悠「おっとと?まるでおれが一般人じゃないようないい方ですこと」

雨「変態でしょ」

悠「変態するのはお前だろ」

雨「ギーー!」

千世子「小説「カーミラ」は、主人公の少女ローラが、不思議な少女カーミラと過ごす甘い生活と、その裏で起きている陰惨な事件が同時に進む物語なのだ。知らない間にカーミラに血を吸われて衰弱していくローラだが、ローラの親戚の将軍が、可愛がっていた冥を吸血鬼に殺されたことからカーミラの正体が明らかとなるのだ。ローラの父親は将軍とともにカーミラの謎を解き、その墓を暴いて滅ぼすのだ。」

神姫「テラフォーマーよね」

雨「誰がよ!」

悠「あれもパンパン人死ぬんだよな。雨……」

雨「だから、テラホじゃない!」

悠「まさか……ゴキブリ側?!」

雨「逆さ吊りにして動脈裂いてやろうか……」

千世子「この物語の中には三人の重要な女性が登場するのだ。ひとりはカーミラ、もうひとりは将軍の姪を殺した吸血鬼「ミラーカ」、そして100年以上前に死んだという伯爵夫人「マーカラ」なのだ。じつはこの三人は同一人物なのだ。
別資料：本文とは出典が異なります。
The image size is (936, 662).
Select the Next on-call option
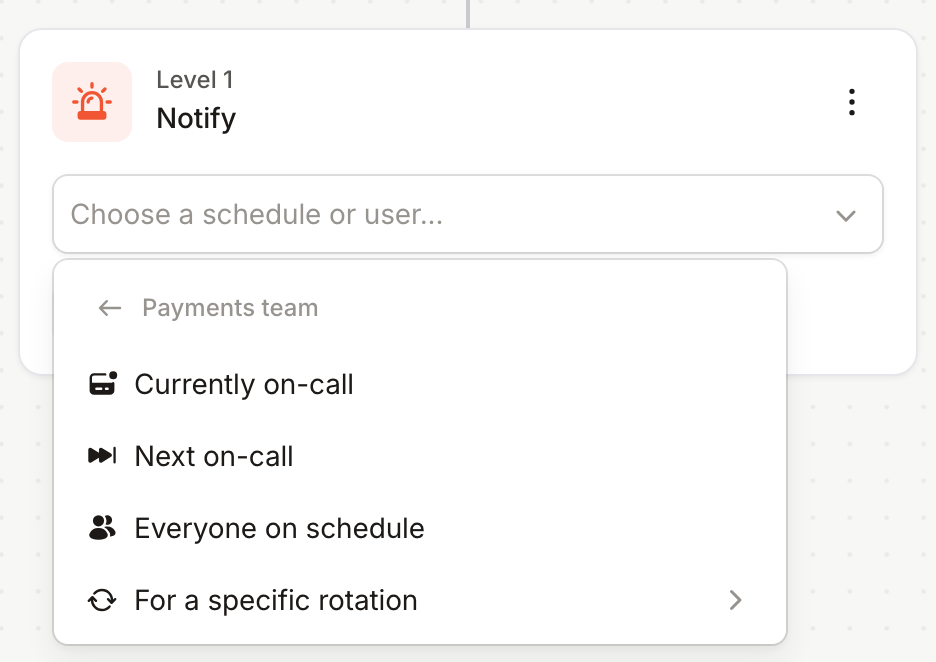420,456
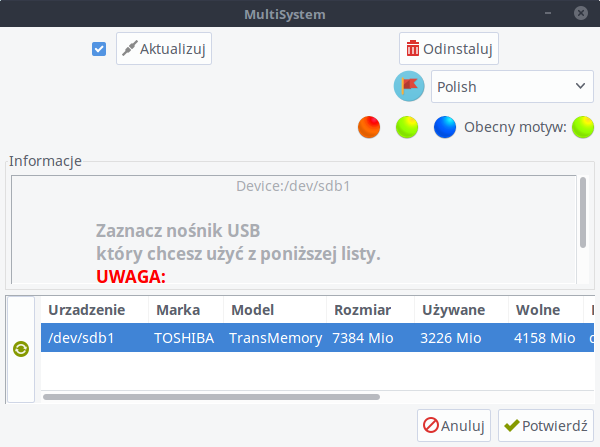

三人の名前をアルファベットで書くと、カーミラ(carmilla)、ミラーカ(Millarca)、マーカラ(Mircalla)となるのだ。この三人の名前に使われている文字はすべて同じで、順番を入れ替えただけのアナグラムになっているのだ。」

摩耶「今のは凶悪妖怪っぽいね」

悠「頭齧る妖怪もいますけどね」

亘理『……私違うよ?!』

摩耶「じやあ、どういう妖怪?」

亘理『えっと……つ、尽くすタイプです!』

神姫「それは違うでしょ」

千世子「すべての始まりである伯爵夫人マーカラは、吸血鬼に襲われて死んでいたのだ。ところがその夫は、彼女に吸血鬼予防の儀式をする前に死んでしまい、マーカラ伯爵夫人は吸血鬼としてよみがえったのだるそして将軍の姪を殺したあとにローラを襲おうとしていたというわけなのだ。以上、カーミラのじゅぎょーだったのだ。」